Objectif: Dans l'extrait sur les virus HTV et PCLV, quelle histone le virus de la dengue utilise-t-il pour se multiplier chez le moustique ?

Extrait source:
────────

Deux de ces 12 virus, PCLV (Phasi Charoen-like virus) et HTV (Humaita Tubiacanga virus)[4], ont attiré l’attention des chercheurs en raison notamment de leur prévalence élevée (ils étaient en effet présents dans plus de la moitié des échantillons). HTV et PCLV n’étaient pas ou peu présents dans les échantillons en provenance d’Afrique, où il y a peu de cas de dengue, par rapport à l’Asie ou à l’Amérique du Sud, où il y en a beaucoup.

Pour savoir si ces deux virus pouvaient avoir un impact sur la transmission de la dengue, les scientifiques se sont intéressés à une petite ville du Sud-Est du Brésil, Caratinga, où la dengue est endémique et pour laquelle ils disposaient d’une collection archivée d’ARNs de plus de 500 moustiques collectés à cet endroit sur une année. Cette analyse d’échantillons collectés sur le terrain a révélé une interaction des deux virus HTV et PCLV avec le virus de la dengue : les moustiques infectés des virus HTV et PCLV avaient une probabilité trois fois plus élevée d’être également infectés par le virus de la dengue.

Les scientifiques ont ensuite confirmé cette observation dans l’environnement contrôlé de l’insectarium de Strasbourg, en montrant que l’introduction des virus HTV et PCLV dans des moustiques de laboratoire, augmentait la réplication des virus de la dengue (DENV) et de Zika (ZIKV). Un taux plus élevé de ces virus raccourcit la période d'incubation extrinsèque, c’est à dire le temps nécessaire aux moustiques infectés pour devenir infectieux. En utilisant une modélisation mathématique, les chercheurs suggèrent que cette capacité infectieuse plus élevée pourrait multiplier le risque de transmission de la dengue et de Zika par cinq quand HTV et PCLV sont présents.

L’ensemble de ces résultats soulève la question du mécanisme par lequel HTV et PCLV affectent la réplication des virus DENV et ZIKV. Les chercheurs ont tenté de trouver quelques explications.

En étudiant l’expression des gènes dans les moustiques infectés par la dengue, en l’absence ou en présence d’HTV et PCLV, les scientifiques ont découvert le rôle important des histones (les protéines qui s’associent à l’ADN pour le compacter et former la chromatine), et tout particulièrement l’histone H4. Leurs résultats montrent en effet que le virus de dengue utilise l’histone H4 pour se multiplier chez le moustique. HTV et PCLV, par un mécanisme qui reste encore à déterminer, maintiennent l’expression de l’histone H4 chez les moustiques infectés, favorisant ainsi cette multiplication du virus de la dengue.

« Une meilleure connaissance des mécanismes moléculaires qui régissent l’interaction entre ces trois virus parait primordiale pour la suite de nos recherches. Comprendre ce qui favorise la transmission des virus Zika et de la dengue pourrait permettre de proposer des stratégies plus efficaces pour diminuer la transmission du virus à l’humain, et de limiter, voire prévenir les épidémies », conclut João Marques, nouvellement recruté directeur de recherche Inserm et dernier auteur de l’étude.

────────

Données fournies:
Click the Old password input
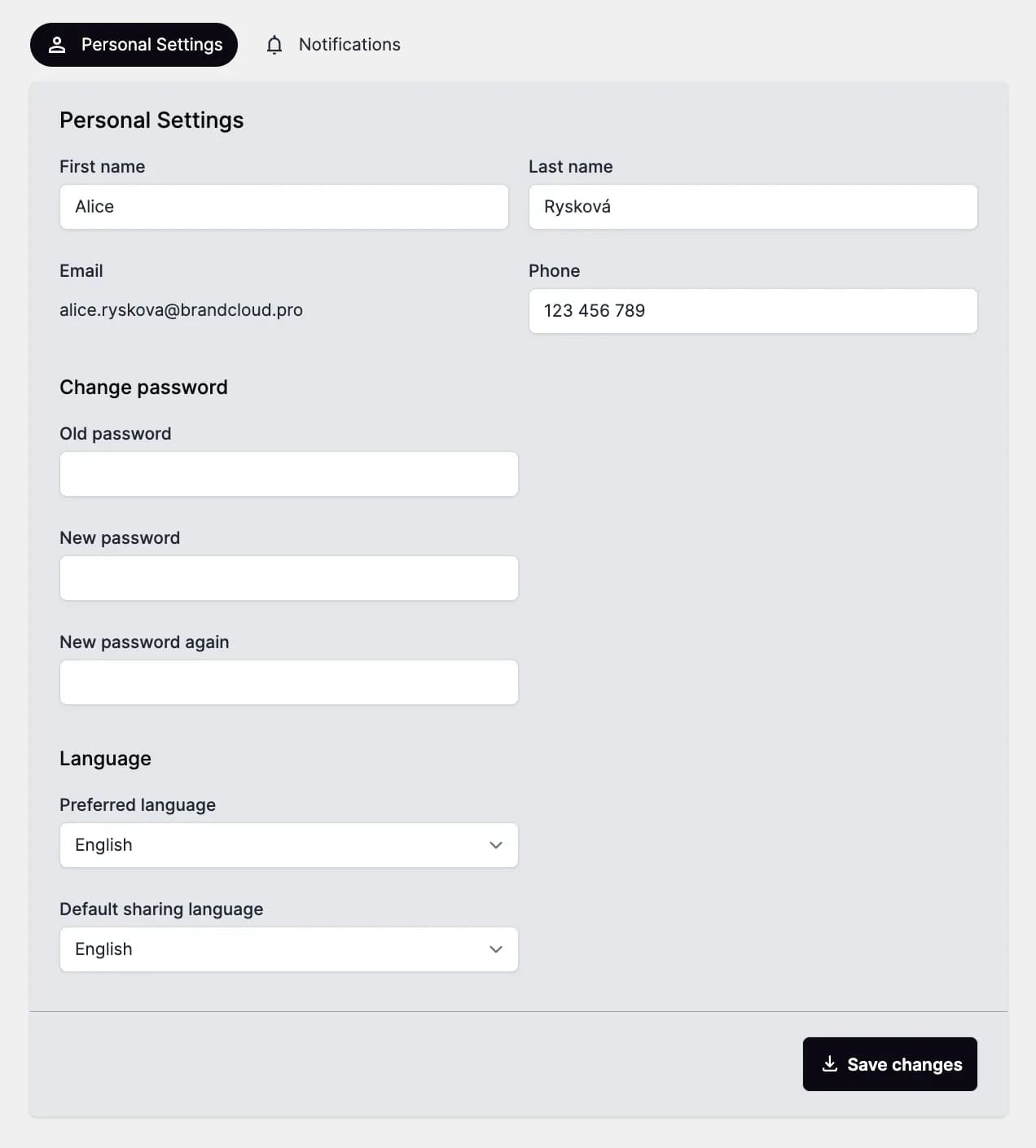1036x1148 pixels. 288,474
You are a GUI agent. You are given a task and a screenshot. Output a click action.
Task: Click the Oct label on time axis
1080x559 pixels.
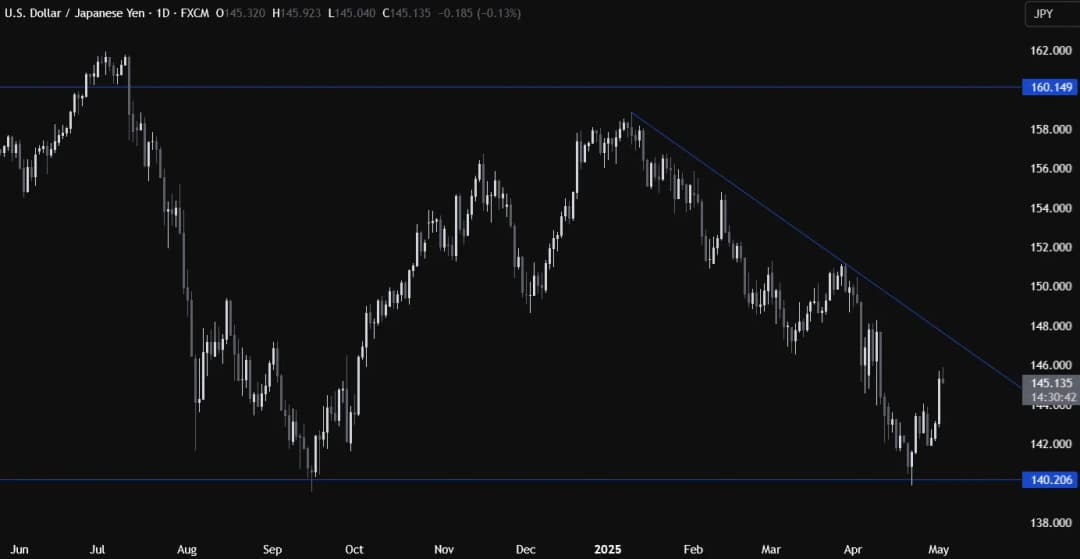[353, 549]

────────

Réponse rédigée: L'histone H4.